Lawrence H. Summers is an American economist. He is the Charles W. Eliot University Professor and President Emeritus at Harvard University, where he became one of the university's youngest tenured faculty at age 28.

The author of over 150 journal articles, Dr. Summers' wide-ranging contributions to economic research were recognized with the John Bates Clark Medal, given every two years to the outstanding American economist under the age of 40. He was also the first social scientist to receive the National Science Foundation’s Alan T. Waterman Award for outstanding scientific achievement.

Beyond his academic career, Dr. Summers has held a number of distinguished appointments in government.
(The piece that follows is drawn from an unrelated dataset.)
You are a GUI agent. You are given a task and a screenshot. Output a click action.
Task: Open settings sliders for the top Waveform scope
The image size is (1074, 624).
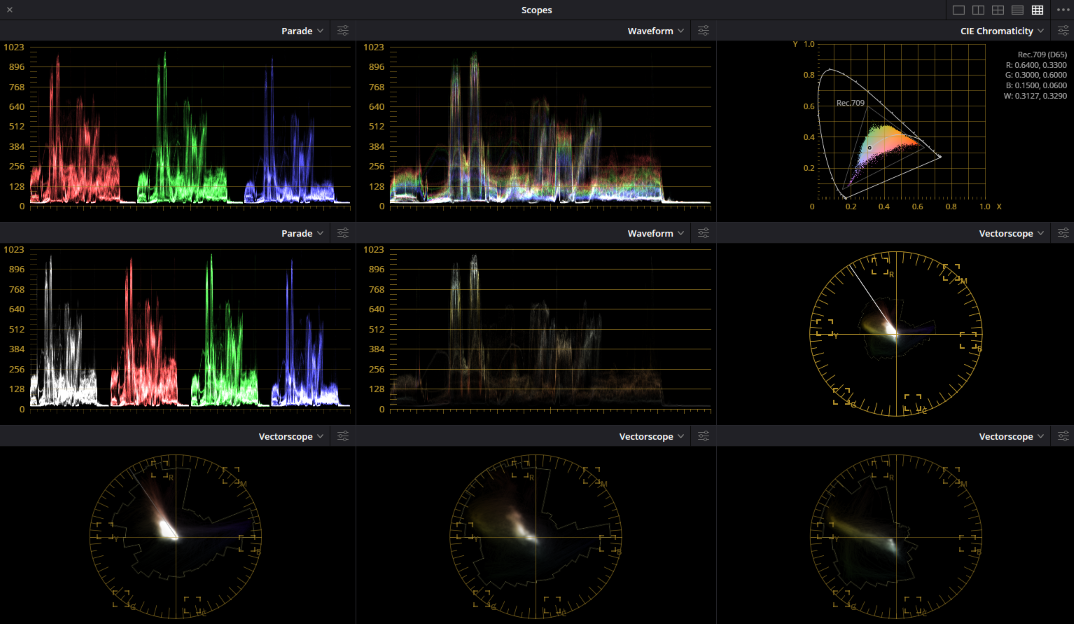(x=703, y=30)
He previously served as Director of the National Economic Council for the Obama Administration, Secretary of the Treasury for the Clinton Administration, and Chief Economist of the World Bank.
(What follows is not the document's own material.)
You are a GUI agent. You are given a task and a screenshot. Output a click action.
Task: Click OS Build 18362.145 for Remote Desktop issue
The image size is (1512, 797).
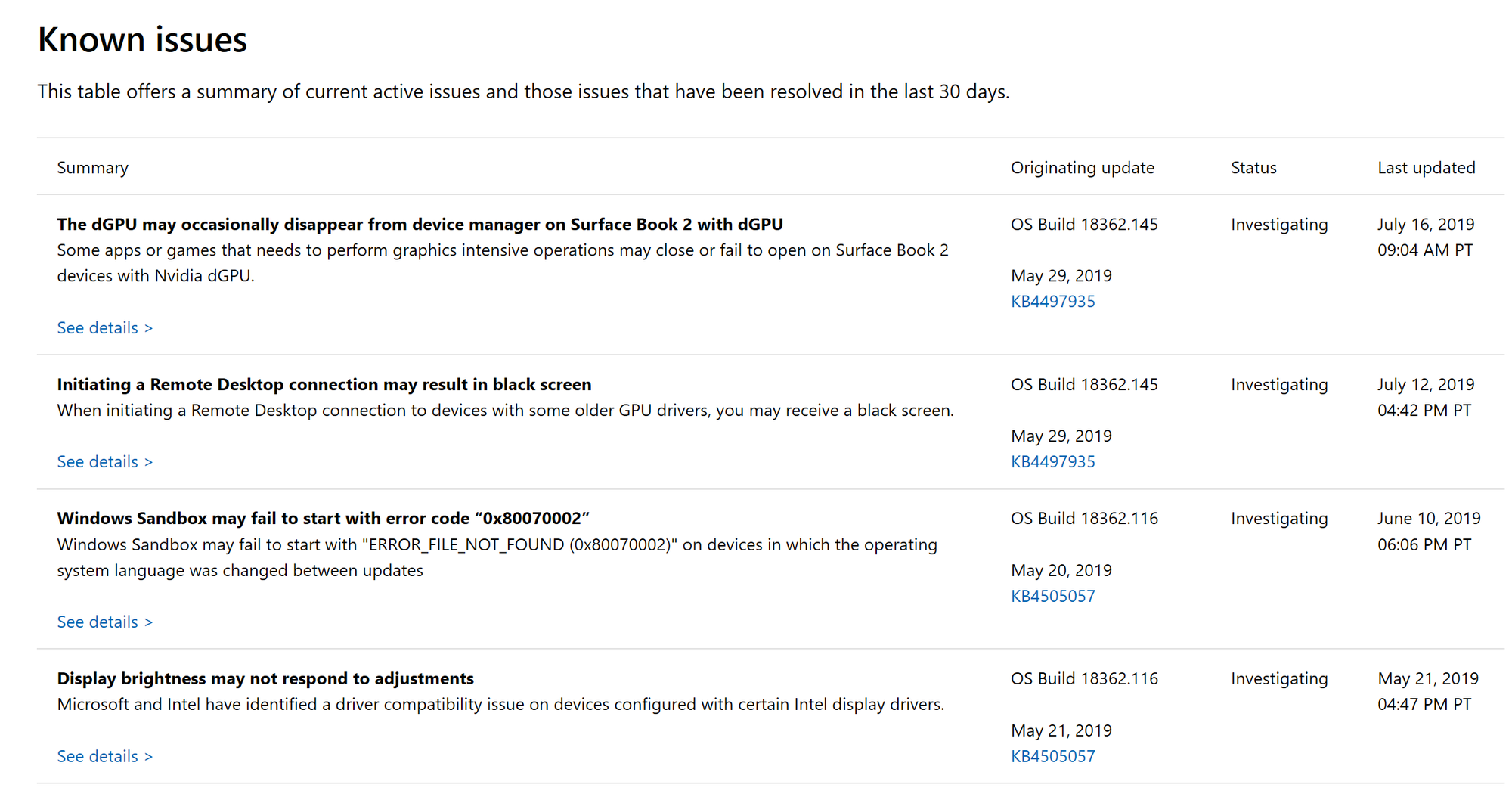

Lawrence Summers received his S.B. from MIT and his Ph.D. in economics from Harvard. He and his wife Elisa New, a professor of English at Harvard, have six children.

Transcript

Lawrence Summers: We need to save for our future. The country's becoming prosperous. We need to share their prosperity with their citizens and let them spend. That China, for example, consumes less than 40% of its GNP is hardly appropriate.

We need to find the forum that will connect, not a limited set of aging societies dominated by the Atlantic Ocean, but a much wider set of rapidly emerging societies to provide the function of being a kind of global steering committee as we address central global concerns.
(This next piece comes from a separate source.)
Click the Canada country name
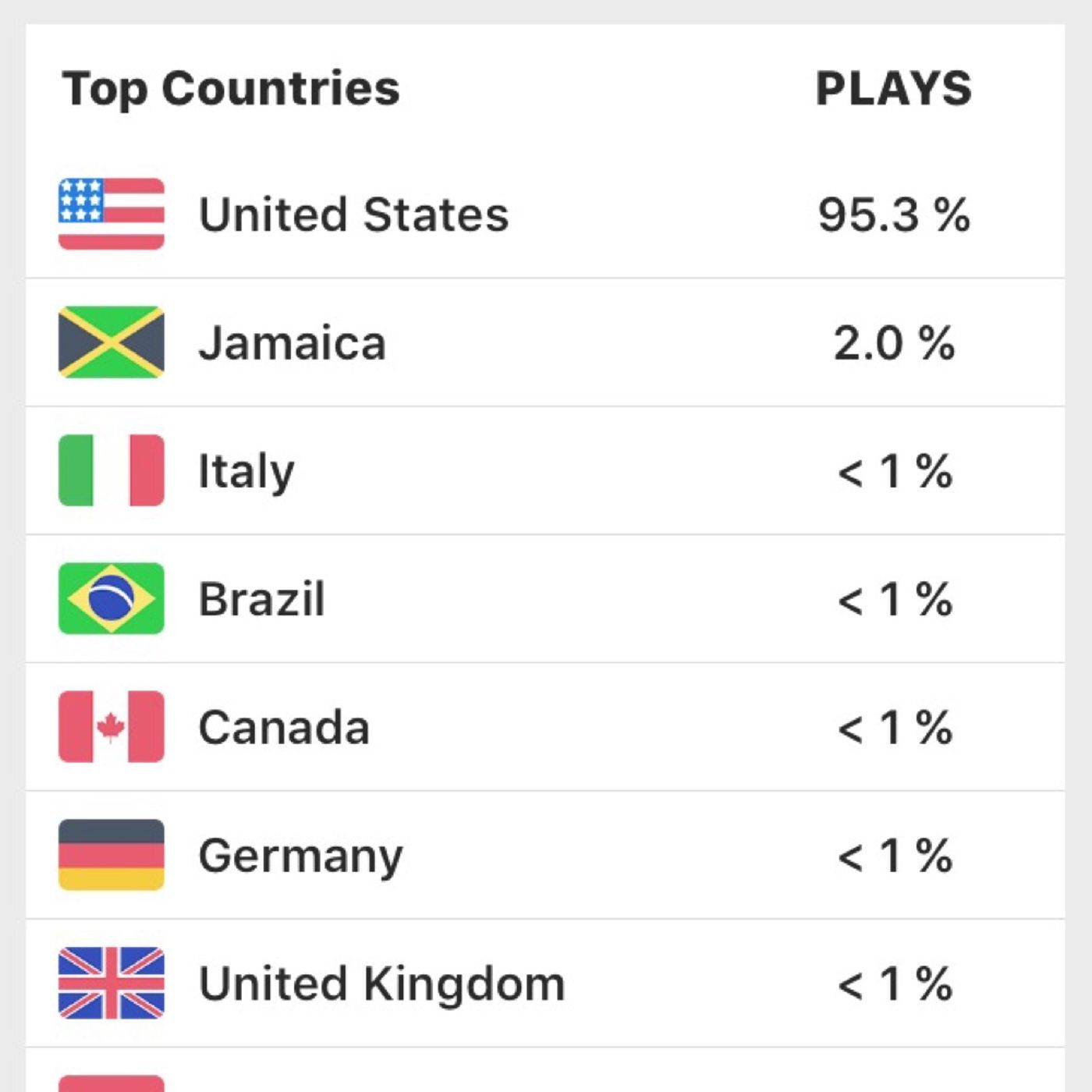 [x=284, y=727]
We need to find ways in the United States to support a more inclusive democracy and a more inclusive prosperity. If our people are going to be willing to accept the kind of international role that the United States needs to take, if the world is going to remain stable, some of that goes to healthcare; some of that goes to the tax system and much, much else.

We need to forge some kind of international approach to dealing with what are really the existential threats around nuclear weapons, around nuclear proliferation, around global warming – two events that have the chance to profoundly change the terms of life on earth 50 or 100 years from now.